SET PROBLEM
Print every line of the listing below without changing a single character.

(Item-finding records)
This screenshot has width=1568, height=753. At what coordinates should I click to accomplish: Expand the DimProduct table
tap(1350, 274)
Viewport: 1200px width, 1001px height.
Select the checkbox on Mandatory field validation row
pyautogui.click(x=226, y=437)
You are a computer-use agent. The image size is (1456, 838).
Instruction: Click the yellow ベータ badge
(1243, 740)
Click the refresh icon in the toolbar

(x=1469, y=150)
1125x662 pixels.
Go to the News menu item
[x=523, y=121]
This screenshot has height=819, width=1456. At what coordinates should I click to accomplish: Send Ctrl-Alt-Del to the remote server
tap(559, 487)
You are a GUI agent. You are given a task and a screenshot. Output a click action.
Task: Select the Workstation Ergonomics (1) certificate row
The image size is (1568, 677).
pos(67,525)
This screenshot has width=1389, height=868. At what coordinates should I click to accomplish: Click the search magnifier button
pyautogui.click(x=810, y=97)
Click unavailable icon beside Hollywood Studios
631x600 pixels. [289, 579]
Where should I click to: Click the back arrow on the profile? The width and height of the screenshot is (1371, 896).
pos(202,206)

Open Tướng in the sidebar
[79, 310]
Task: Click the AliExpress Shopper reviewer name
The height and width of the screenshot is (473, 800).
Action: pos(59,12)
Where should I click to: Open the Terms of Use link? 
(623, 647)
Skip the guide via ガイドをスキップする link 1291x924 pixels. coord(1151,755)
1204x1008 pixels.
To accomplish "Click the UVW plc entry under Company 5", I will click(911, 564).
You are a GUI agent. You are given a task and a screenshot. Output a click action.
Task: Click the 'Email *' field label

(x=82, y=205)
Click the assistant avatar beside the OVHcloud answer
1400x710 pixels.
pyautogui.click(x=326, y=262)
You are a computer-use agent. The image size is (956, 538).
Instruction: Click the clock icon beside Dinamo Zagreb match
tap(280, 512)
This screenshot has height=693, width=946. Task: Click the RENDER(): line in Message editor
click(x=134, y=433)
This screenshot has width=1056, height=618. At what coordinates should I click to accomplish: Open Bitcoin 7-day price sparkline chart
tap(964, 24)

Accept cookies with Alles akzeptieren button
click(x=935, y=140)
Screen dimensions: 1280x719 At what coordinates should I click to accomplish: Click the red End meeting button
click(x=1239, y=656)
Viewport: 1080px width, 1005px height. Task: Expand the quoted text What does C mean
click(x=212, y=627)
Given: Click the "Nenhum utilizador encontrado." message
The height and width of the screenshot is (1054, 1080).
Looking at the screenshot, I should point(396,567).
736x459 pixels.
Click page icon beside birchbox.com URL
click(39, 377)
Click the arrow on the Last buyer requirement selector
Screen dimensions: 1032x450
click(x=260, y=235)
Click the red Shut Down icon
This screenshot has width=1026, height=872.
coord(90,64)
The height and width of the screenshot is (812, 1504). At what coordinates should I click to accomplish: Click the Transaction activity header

RESPONSE BELOW
This screenshot has width=1568, height=753. At what coordinates should I click to accomplish: Expand the DimProduct table
tap(1350, 274)
Viewport: 1200px width, 1001px height.
Select the checkbox on Mandatory field validation row
pyautogui.click(x=226, y=437)
You are a computer-use agent. The image size is (1456, 838).
Instruction: Click the yellow ベータ badge
(1243, 740)
Click the refresh icon in the toolbar

(x=1469, y=150)
1125x662 pixels.
Go to the News menu item
[x=523, y=121]
This screenshot has height=819, width=1456. At what coordinates should I click to accomplish: Send Ctrl-Alt-Del to the remote server
tap(559, 487)
You are a GUI agent. You are given a task and a screenshot. Output a click action.
Task: Select the Workstation Ergonomics (1) certificate row
The image size is (1568, 677).
pos(67,525)
This screenshot has width=1389, height=868. At what coordinates should I click to accomplish: Click the search magnifier button
pyautogui.click(x=810, y=97)
Click unavailable icon beside Hollywood Studios
631x600 pixels. [289, 579]
Where should I click to: Click the back arrow on the profile? The width and height of the screenshot is (1371, 896).
pos(202,206)

Open Tướng in the sidebar
[79, 310]
Task: Click the AliExpress Shopper reviewer name
The height and width of the screenshot is (473, 800).
Action: pos(59,12)
Where should I click to: Open the Terms of Use link? 
(623, 647)
Skip the guide via ガイドをスキップする link 1291x924 pixels. coord(1151,755)
1204x1008 pixels.
To accomplish "Click the UVW plc entry under Company 5", I will click(911, 564).
You are a GUI agent. You are given a task and a screenshot. Output a click action.
Task: Click the 'Email *' field label

(x=82, y=205)
Click the assistant avatar beside the OVHcloud answer
1400x710 pixels.
pyautogui.click(x=326, y=262)
You are a computer-use agent. The image size is (956, 538).
Instruction: Click the clock icon beside Dinamo Zagreb match
tap(280, 512)
This screenshot has height=693, width=946. Task: Click the RENDER(): line in Message editor
click(x=134, y=433)
This screenshot has width=1056, height=618. At what coordinates should I click to accomplish: Open Bitcoin 7-day price sparkline chart
tap(964, 24)

Accept cookies with Alles akzeptieren button
click(x=935, y=140)
Screen dimensions: 1280x719 At what coordinates should I click to accomplish: Click the red End meeting button
click(x=1239, y=656)
Viewport: 1080px width, 1005px height. Task: Expand the quoted text What does C mean
click(x=212, y=627)
Given: Click the "Nenhum utilizador encontrado." message
The height and width of the screenshot is (1054, 1080).
Looking at the screenshot, I should point(396,567).
736x459 pixels.
Click page icon beside birchbox.com URL
click(39, 377)
Click the arrow on the Last buyer requirement selector
Screen dimensions: 1032x450
click(x=260, y=235)
Click the red Shut Down icon
This screenshot has width=1026, height=872.
coord(90,64)
The height and width of the screenshot is (812, 1504). At what coordinates should I click to accomplish: Click the Transaction activity header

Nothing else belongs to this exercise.